Corto Maltese ou l'histoire intersticielle
J’ai redécouvert Corto un soir d’été, dans ma retraite des montagnes corses. Pas d’écran, pas de 3G, et un paysage qui démultiplie l’appétit de l’esprit. Faute de pouvoir le nourrir par les réseaux habituels, il faut trouver un autre chemin. Trouver un autre chemin, sortir des réseaux habituels. C’est tout Corto Maltese. Témoin faussement nonchalant plutôt que héros, il traverse les grandes convulsions de l’histoire, jamais sur le devant de la scène, toujours dans les coulisses, par des venelles tortueuses, s’insinuant dans les interstices de la grande histoire.
En 1914 il n’est pas sur la Marne mais sur le théâtre de guerre oublié du Pacifique. En 1917 il est en Italie du Nord mais pas en pleine bataille à Caporetto, plutôt sur les arrières du front, à Venise, traquant l’ange à la fenêtre d’orient dans les canaux de la sérénissime, sous une lumière spectrale. Instantanément les faisceaux des projecteurs de DCA transpercent le ciel, le bruit des Albatros fait trembler les murs : les Autrichiens bombardent Venise. Cette vignette vertigineuse d’une nuit de guerre à Venise, à elle seule, m’a aspiré dans le monde de Corto : chaque vignette est une porte d’entrée donnant sur cette histoire intersticielle.

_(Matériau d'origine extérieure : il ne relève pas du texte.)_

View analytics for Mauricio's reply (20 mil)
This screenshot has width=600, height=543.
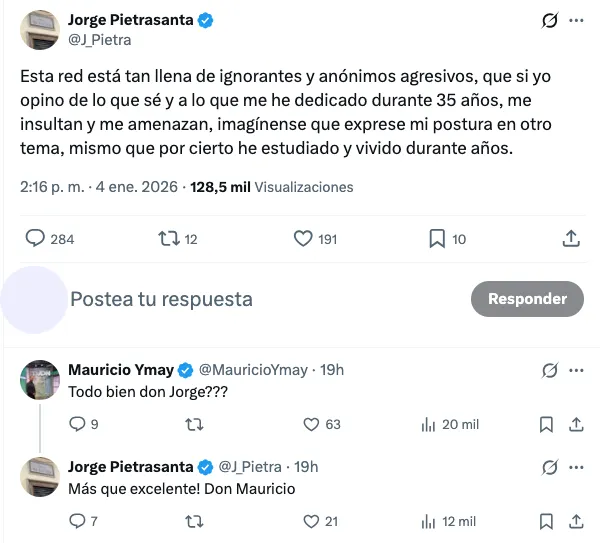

Pratt dévoile les inconnues de l’équation du XXème siècle : son héros, ce n’est pas tant un aventurier qu’un témoin, un révélateur. Il fait le coup de feu mais ce n’est pas sa fonction (ni son envie première, du reste), car Corto est surtout une illusion, un miroir : miroir de la beauté dangereuse des femmes, de la veulerie de ses compères aventuriers, des ambitions mégalomanes d’Enver Pacha, du délire guerrier du baron fou Ungern-Sternberg, de la folie bolchevique, ou de la vanité de la guerre de 14.
Chaque vignette est une passerelle potentielle entre histoire réelle et histoire onirique : l’été est propice aux rêveries, cette année saisissez un album de Corto et laissez le marin maltais vous guider de nouveau.